Wagons Learning has withdrawn its initial public offering, which was scheduled to close on May 6, with the company and the merchant banker Khandwala Securities attributing the development to “prevailing market conditions”.
“Basis the communications received from the merchant banker (Khandwala Securities) and the company (Wagons Learning Ltd) vide their letters dated May 5, 2025, it is hereby notified that the company in consultation with the merchant banker has decided to withdraw the issue due to prevailing market conditions,” said a statement issued by BSE.
Incidentally, this is the first SME IPO to be withdrawn after Trafiksol ITS Technologies whose public issue was launched in September last year. In an order issued in December, the Securities and Exchange Board of India (SEBI) directed Trafiksol ITS Technologies to refund the money to all the IPO investors.
Pune-based Wagons Learning – promoted by Uday Jagannath Shetty and Raviraj Poojary -- was aiming to raise a little over Rs 38 crore by offering shares in a price band of Rs 78 to Rs 82 per share.

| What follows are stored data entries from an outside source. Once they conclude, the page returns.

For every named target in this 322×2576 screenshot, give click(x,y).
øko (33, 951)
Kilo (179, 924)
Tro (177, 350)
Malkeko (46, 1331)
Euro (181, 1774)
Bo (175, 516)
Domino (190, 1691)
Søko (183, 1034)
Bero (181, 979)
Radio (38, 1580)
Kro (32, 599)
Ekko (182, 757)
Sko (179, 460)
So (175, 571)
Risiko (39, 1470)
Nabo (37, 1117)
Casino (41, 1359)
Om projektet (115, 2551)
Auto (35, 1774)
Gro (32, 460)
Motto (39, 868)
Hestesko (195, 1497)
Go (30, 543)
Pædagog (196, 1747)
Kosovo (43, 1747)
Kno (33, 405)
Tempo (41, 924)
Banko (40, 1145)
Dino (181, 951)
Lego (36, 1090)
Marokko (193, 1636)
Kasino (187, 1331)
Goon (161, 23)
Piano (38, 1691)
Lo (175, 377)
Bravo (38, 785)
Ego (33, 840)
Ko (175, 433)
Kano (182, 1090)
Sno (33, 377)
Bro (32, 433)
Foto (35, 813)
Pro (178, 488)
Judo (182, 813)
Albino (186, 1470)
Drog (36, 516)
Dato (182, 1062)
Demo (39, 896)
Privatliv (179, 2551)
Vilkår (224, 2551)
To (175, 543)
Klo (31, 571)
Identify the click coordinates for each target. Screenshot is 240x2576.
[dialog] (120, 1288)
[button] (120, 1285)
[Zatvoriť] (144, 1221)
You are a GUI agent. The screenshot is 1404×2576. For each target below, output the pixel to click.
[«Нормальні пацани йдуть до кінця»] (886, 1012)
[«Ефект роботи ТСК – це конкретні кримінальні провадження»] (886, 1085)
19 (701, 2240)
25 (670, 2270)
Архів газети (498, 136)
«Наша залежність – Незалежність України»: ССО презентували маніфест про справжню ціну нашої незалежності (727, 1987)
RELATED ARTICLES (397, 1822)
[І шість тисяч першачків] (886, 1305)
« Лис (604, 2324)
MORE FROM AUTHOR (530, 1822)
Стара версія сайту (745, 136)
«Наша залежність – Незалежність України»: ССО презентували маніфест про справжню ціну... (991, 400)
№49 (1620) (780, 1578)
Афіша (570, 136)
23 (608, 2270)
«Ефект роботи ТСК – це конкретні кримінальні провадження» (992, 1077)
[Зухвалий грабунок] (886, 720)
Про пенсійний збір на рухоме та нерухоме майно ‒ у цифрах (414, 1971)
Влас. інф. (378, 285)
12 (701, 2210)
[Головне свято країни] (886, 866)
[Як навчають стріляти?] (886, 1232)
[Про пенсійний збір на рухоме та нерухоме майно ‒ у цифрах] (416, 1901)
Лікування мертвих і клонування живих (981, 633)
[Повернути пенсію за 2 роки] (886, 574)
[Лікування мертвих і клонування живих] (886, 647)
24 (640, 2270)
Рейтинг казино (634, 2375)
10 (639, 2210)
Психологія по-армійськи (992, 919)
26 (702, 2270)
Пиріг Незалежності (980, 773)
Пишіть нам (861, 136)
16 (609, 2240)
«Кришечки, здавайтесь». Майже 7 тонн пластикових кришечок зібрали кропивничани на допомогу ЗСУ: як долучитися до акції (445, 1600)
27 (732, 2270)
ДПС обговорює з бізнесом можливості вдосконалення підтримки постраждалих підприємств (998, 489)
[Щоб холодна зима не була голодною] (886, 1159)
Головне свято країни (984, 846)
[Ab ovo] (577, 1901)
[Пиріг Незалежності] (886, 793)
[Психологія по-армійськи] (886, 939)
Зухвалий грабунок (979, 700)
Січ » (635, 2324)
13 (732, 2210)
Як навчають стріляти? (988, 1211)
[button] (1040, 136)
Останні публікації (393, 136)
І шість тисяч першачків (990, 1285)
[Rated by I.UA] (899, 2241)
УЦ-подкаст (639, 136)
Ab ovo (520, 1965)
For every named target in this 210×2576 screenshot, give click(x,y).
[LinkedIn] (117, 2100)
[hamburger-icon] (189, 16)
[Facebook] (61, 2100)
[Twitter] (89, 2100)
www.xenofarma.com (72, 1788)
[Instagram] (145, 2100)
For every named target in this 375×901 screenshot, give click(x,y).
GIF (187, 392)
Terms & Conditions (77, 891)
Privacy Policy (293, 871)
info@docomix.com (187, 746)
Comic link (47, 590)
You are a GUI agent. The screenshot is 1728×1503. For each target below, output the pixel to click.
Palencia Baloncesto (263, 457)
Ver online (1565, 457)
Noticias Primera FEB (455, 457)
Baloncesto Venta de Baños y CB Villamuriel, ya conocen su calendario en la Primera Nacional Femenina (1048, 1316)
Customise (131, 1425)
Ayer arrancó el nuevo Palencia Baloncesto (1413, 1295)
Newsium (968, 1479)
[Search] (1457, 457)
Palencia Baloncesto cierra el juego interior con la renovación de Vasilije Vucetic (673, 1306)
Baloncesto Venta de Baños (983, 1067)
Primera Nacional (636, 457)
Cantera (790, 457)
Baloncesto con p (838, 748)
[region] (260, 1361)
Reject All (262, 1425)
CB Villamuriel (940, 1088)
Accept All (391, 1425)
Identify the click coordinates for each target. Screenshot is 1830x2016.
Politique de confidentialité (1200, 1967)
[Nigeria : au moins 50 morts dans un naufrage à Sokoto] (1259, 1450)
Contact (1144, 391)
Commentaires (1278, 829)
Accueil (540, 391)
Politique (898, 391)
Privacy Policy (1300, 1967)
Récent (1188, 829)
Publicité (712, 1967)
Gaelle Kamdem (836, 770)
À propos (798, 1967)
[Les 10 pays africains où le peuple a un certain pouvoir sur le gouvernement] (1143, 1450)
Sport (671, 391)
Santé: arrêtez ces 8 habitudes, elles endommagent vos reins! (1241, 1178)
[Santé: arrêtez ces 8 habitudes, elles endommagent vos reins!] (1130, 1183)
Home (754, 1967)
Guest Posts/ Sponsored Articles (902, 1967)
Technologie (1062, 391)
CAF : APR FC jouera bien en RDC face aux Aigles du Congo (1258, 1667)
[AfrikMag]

The offering included an offer for sale portion of 16 lakh shares and a fresh issue of 30.8 lakh shares.
In terms of the objects of the issue, the company was planning to utilise around Rs 7.5 crore for meeting the working capital requirements with Rs 4.5 crore allocated towards prepayment or repayment of all or a portion of certain outstanding borrowings.
As per the draft document of the company, it was formed in 2013, and is engaged in providing corporate training, digital learning and skill development solutions. “We function on a B2B model wherein we provide Training and Certifications, Digital Learning solutions, skill development solutions, trainer outsourcing and payroll management solutions to our clients,” stated the IPO document.
For the year ended March 31, 2024, the company reported a profit after tax (PAT) of Rs 5.6 crore with the net profit pegged at Rs 5.54 crore for the period ended December 31, 2024.
In terms of the risk factors listed in the IPO document, the company, among other things, stated the following: instances of delays in filing returns as required by the Goods & Service Act and The Employees’ Provident Funds and Miscellaneous Provisions Act; conflict of interest may arise out of common business objects with group companies; not obtained any intellectual right for its online courses, software’s, training modules and other training material.